The ALGORITHM 1 executes a for loop, with one iteration of the loop for each training epoch. Any suitable number of training epochs may be executed. For each training epoch, the explanation-based trainer system 124 may determine an output of the bias-cleared private model 118 in view of the input parameter values X_batchand the current weights of the bias-cleared private model 118 weights. In the example of ALGORITHM 1, the output of the bias-cleared private model 118 is stored to the variable called logits.
The explanation-based trainer system 124 may determine a utility loss and may also find bias-cleared private explanation data 122 based on the bias-cleared private model 118 and the input parameter values X_batch. For example, the explanation-based trainer system 124 may call the explainer model 116 to generate bias-cleared private explanation data 122 based on the output of the bias-cleared private model 118 for the training epoch. In the example of ALGORITHM 1, the bias-cleared private explanation values are stored to a variable called current_exp. In the example of ALGORITHM 1, the explanation-based trainer system 124 normalizes the bias-cleared private explanation data 122, storing result back to the variable current_exp. Normalizing the bias-cleared private explanation data 122 may involve, for example, scaling the bias-cleared private explanation data 122 between a defined range such as, for example, between zero and one. The bias-cleared model explanation data 120, in various examples, may be similarly normalized.
The explanation-based trainer system 124 may determine a utility loss loss_uby executing a loss function, for example, according to an SGD technique. The utility loss may be based on the outputs of the model for the epoch, indicated by logits, and the labels Y_batch.
The explanation-based trainer system 124 may also determine an explanation loss loss_e. The explanation loss is based on a difference between the bias-cleared private explanation data 122 and the bias-cleared model explanation data 120, indicated in ALGORITHM 1 by TargetExplanation.
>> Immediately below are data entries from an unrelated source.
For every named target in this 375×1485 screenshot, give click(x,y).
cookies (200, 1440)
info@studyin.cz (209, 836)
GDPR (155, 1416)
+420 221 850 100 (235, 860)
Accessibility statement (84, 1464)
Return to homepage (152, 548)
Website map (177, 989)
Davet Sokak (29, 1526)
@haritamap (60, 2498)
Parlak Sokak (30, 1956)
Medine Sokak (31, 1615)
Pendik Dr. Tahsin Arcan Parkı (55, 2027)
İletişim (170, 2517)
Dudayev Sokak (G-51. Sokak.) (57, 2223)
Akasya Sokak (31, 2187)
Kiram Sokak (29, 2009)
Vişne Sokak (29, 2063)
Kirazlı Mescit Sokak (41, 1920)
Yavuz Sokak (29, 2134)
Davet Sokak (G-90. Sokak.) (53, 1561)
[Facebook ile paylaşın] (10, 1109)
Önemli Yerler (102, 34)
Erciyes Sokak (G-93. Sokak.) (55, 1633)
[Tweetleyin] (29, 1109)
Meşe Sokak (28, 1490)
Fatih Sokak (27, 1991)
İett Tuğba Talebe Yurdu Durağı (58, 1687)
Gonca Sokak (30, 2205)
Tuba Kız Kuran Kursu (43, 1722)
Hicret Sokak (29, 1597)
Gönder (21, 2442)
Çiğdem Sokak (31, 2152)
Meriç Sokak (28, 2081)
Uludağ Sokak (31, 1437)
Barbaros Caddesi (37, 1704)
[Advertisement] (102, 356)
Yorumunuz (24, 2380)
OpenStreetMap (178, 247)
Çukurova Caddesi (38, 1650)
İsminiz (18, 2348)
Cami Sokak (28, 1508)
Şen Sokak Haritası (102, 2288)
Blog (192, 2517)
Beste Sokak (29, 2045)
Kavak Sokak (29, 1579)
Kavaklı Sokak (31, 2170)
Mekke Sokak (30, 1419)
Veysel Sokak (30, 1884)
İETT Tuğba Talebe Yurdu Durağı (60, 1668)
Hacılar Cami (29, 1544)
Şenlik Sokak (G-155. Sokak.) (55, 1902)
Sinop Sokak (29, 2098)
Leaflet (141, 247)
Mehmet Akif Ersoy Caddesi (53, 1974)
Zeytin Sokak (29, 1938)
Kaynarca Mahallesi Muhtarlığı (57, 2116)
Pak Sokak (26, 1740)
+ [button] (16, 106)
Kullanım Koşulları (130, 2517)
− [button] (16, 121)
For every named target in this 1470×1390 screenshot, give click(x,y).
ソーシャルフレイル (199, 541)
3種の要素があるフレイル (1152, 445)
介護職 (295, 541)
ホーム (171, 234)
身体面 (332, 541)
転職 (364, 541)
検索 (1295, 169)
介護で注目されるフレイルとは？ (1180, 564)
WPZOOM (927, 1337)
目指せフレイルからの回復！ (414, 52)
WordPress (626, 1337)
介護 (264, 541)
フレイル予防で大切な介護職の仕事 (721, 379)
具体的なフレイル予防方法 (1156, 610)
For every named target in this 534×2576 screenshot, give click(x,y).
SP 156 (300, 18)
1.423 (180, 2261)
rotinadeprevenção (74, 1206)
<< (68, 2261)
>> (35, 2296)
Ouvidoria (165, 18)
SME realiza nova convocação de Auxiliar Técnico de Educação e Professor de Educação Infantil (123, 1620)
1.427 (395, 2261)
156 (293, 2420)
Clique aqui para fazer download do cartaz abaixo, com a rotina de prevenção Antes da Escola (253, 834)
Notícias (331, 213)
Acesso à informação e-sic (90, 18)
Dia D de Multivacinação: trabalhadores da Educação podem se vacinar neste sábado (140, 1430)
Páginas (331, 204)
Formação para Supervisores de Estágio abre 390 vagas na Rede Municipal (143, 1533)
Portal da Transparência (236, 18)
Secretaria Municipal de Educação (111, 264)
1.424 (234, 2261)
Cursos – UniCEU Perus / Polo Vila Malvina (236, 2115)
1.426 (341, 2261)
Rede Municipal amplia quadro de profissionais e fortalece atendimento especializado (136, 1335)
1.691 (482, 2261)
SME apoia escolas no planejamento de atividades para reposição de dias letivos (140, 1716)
The explanation loss loss_emay be based on a mean absolute error value (MAE) found between the bias-cleared private explanation data 122 and the bias-cleared model explanation data 120. In some examples, the MAE may be multiplied by a waiting factor given by α. In some examples, the MAE of the explanation loss is determined according to Equation [2] below:
$\begin{matrix} {loss}_{e} = \sum \frac{❘ e_{c} - e_{cm} ❘}{\max ❘ e_{c} - e_{cm} ❘} & [2] \end{matrix}$
In the example of Equation [2], the MAE is the sum of the differences between the bias-cleared private explanation data 122 and the bias-cleared model explanation data 120 over a maximum difference summed over all samples of the training data 112, such as all of the samples of the training data 112 in a batch. If multiple batches of training data 112 are used in a training epoch, then the sum may be taken over all batches used for the training epoch. In some examples, the bias-cleared model explanation data 120 are determined based on the training data 112, and may be determined during the training epoch for training the bias-cleared private model 118. Also, in some examples, the bias-cleared model explanation data 120 is determined from test data 114 or other data different from the training data 112 used to train the bias-cleared private model 118. In these examples, the explanation-based trainer system 124 may select training data 112 for use with the bias-cleared private model 118 based on its correspondence to the test data 114 or other data used by the explainer model 116 to generate the bias-cleared model explanation data 120. For example, the explanation-based trainer system 124 may select training data 112 with input parameters and/or labels similar to those of the input parameters and/or labels of the test data 114 used by the explainer model to generate bias-cleared model explanation data 120. Consider an example in which the training data 112 indicates images that contain a particular feature, such as a human face. The explanation-based trainer system 124 may select bias-cleared model explanation data 120 generated by the bias-cleared model 108 based on test data 114 that also has samples indicating a human face or similar feature.
In the example of ALGORITHM 1, the explanation-based trainer system 124 updates the weights (weights) of the bias-cleared private model 118 based on the utility loss, the explanation loss, and the privacy budget. At the conclusion of the determined number of epochs, the bias-cleared private model 118 may be trained.
ALGORITHM 2 below shows another example way that the training phase 104 may be executed:


ALGORITHM 2

INPUTS: Examples {x1, . . . xn}, learning rate ηt, noise scale σ, group

size L, gradient norm bound C, alpha α

Initialize θ₀randomly

for t ∈ [T] do

Take a random sample L_twith sampling probability L/N

Compute Loss:

For each i ∈ L_t

E_t← compute − SHAP (model − nonprivate(x_i))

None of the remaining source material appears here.